平成22年度改正のポイントは以下の4点になります。
① 宅地の相続により取得した者ごとに適用要件を判定
② 事業・居住の継続要件の厳格化
③ 一棟の建物の敷地で、特定居住用宅地に該当するものとそれ以外のものがある場合には、部分ごとに按分して軽減割合を計算
④ 居住地が複数ある場合、評価減の対象となる居住用宅地は主である一つの宅地に限定

小規模宅地の改正による影響①

取得者の一部が適用要件に該当していれば、それ以外の取得者もまとめて減額されていたのが、取得者毎に判定されるため、上記では子供の相続分は評価減無しの100%評価になってしまいます。

小規模宅地の改正による影響②

宅地に居住用も兼ねたビルがあった場合、一部に居住用のものがあり評価減が適用できれば全体に適用できましたが、改正後は利用状況に応じて減額割合が変わってきます。

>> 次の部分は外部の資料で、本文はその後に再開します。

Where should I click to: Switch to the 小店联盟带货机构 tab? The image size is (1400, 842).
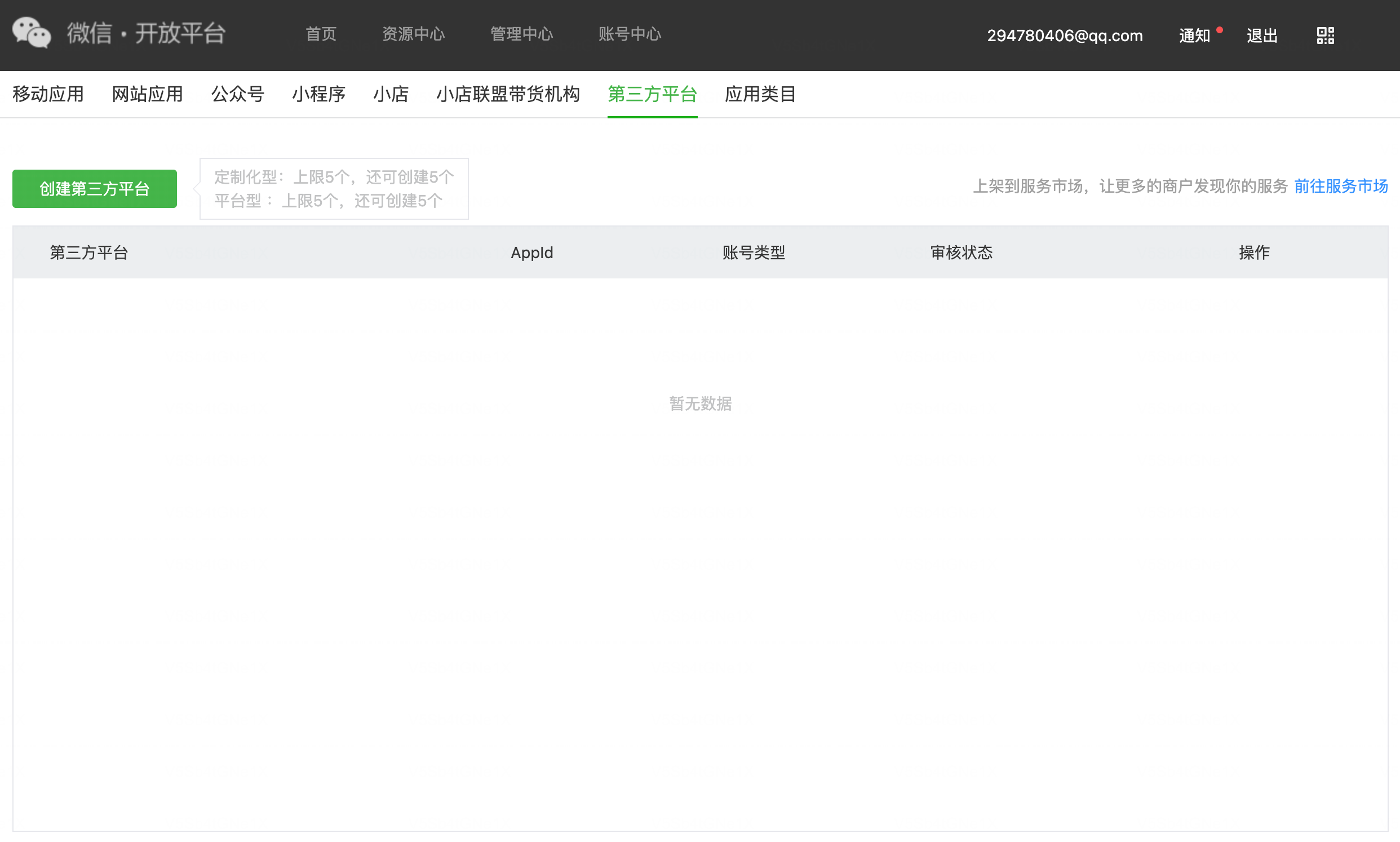point(508,94)
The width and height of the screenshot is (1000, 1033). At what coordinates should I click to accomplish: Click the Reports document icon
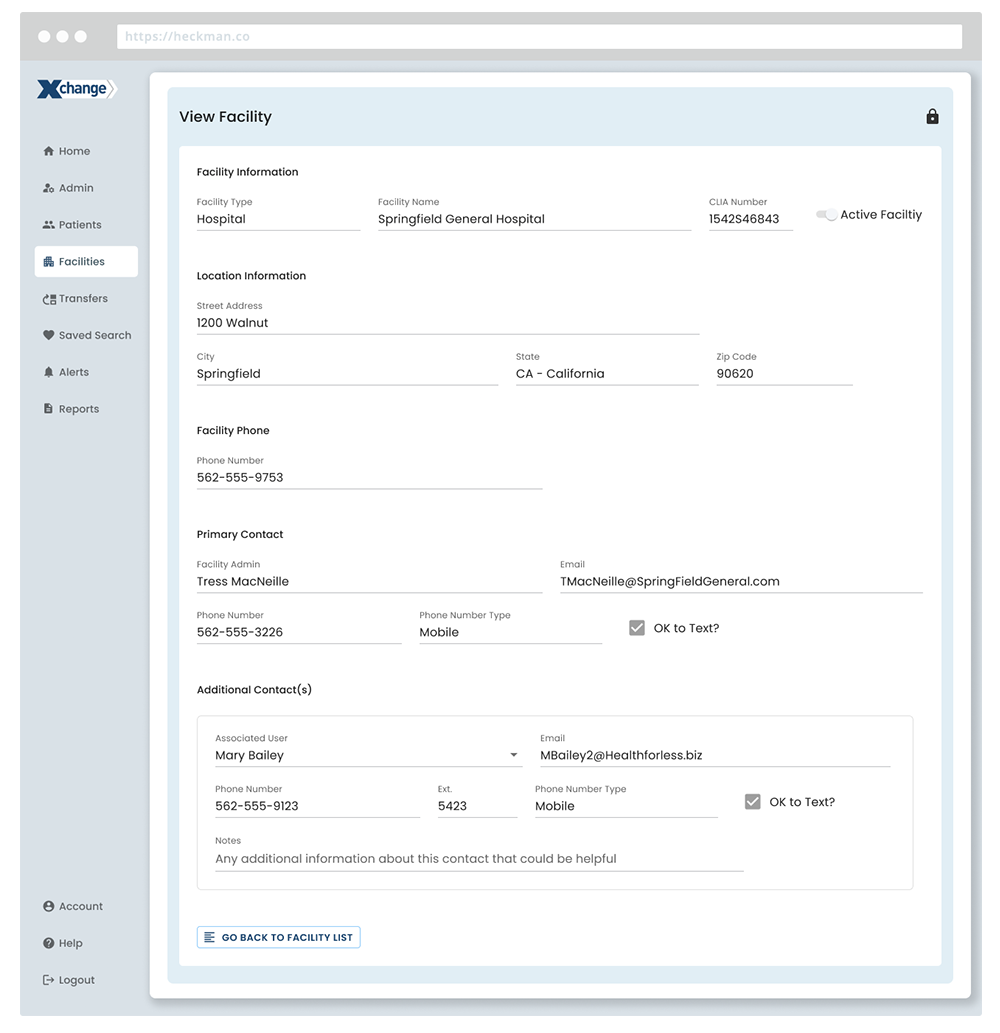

賃貸マンションの一部に居住用部分を設けて全体に評価減を適用する手法は使えなくなっているので、ご留意下さい。

 

なお、平成25年度税制改正により以下の緩和措置が行われますので、相続税の試算をする際はご注意下さい(平成27年1月1日以降)。

 

① 特定居住用宅地の適用対象面積が240㎡から330㎡に拡大

② 特定居住用宅地と特定事業用宅地がある場合の併用調整計算の撤廃

 

仮に特定事業用宅地が320㎡、特定居住用宅地が120㎡あった場合で、特定事業用宅地を優先して小規模宅地等の評価減を使用すると特定居住用宅地に対しては24平方㎡しか適用できませんが、改正後はそれぞれの適用限度面積まで適用できるようになります(それぞれ限度面積上限まで対象となると、400㎡+330㎡=730㎡)。なお、貸付事業用宅地を選択する場合は、従来どおり調整計算が必要になります。